Usually not a New England regional recipe, corn dogs, but since we have some hot dogs, this looks like a different recipe. We enjoy corn bread once and while and this is a good finger food snack option. The original corn dog recipe requires deep frying hot dogs covered with batter. This recipe just requires baking.
Use mini muffin tins, essentially a corn mini muffin with a piece of hot dog in the middle.
Adapted from a YouTube recipe from the Food Network.

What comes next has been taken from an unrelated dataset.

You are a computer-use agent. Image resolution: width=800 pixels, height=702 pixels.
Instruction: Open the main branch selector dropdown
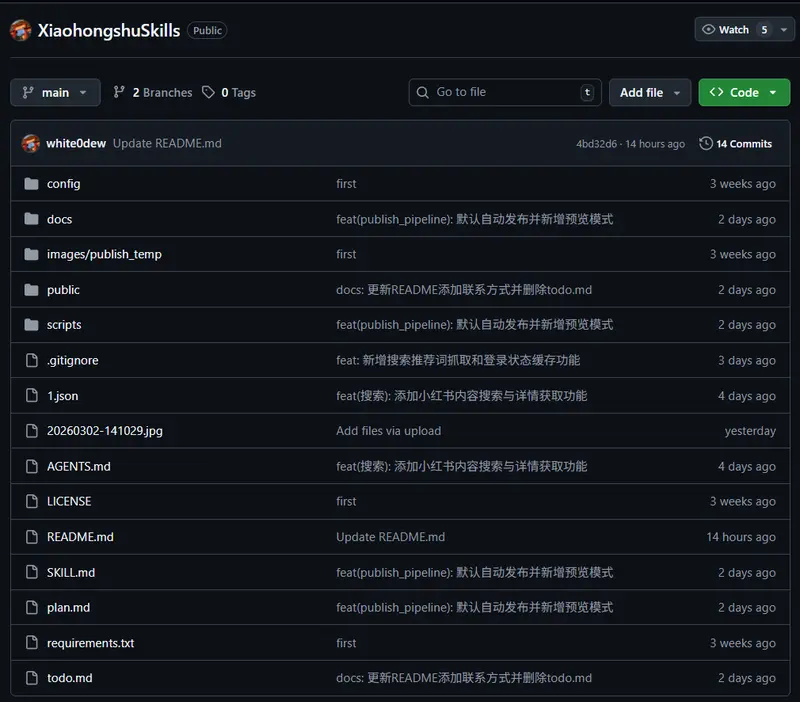pyautogui.click(x=55, y=92)
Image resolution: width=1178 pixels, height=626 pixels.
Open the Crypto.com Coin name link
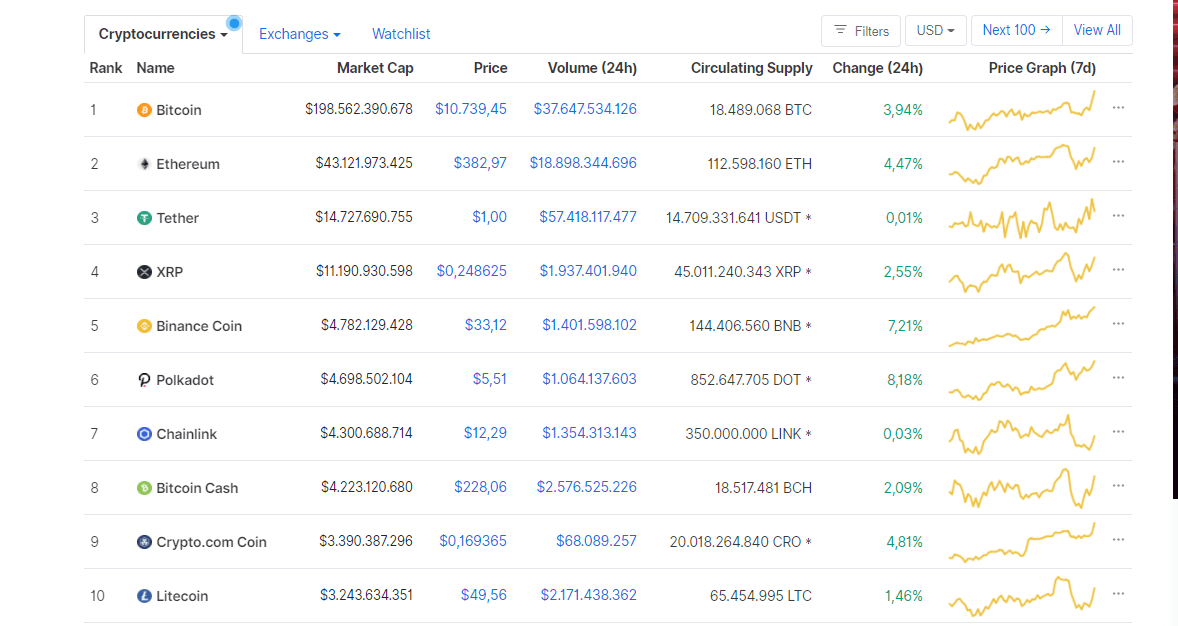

Your quantities may vary .
- 4 hot dogs, sliced to bite size pieces
- __________________________________
- 4 tablespoons melted butter
- 1/4 cup sugar
- 1/2 cup buttermilk or 1/2 cup milk soured with a bit of vinegar.
- 1 egg
- _____________________________________
- 1/2 cup corn meal (I used dry masa)
- 1/2 cup all purpose flour
- 1/4 teaspoon baking soda
- 2 tablespoons sugar
- 1/2 teaspoon salt
- ______________________________-
Combine wet ingredient list and in another bowl dry ingredients list, mix both together till incorporated like a muffin mix.. (you could of course use a prepared box mix.)
Fill half way the muffin tins with the batter, greased or use those fancy pleated paper liners if so desired.
Push in the pieces of sliced hot dogs into the batter.
Bake 375 for about 10 minutes.
I ended up with more hot dog pieces than batter so the last few muffins have 2 pieces in each muffin. Our mini muffins tins may be larger than normal. If you place your sliced hotdog piece, the diameter horizontally, perfectly in the middle of the muffin batter, then slice it horizontally after baking, you have a round cornbread donut shape, with a hot dog in the middle to place on a tray. (didn’t get a picture of that).
The hot dog bites are good as is, but to enhance the serving, provide some dipping sauces , mustard and ketchup are a favorite.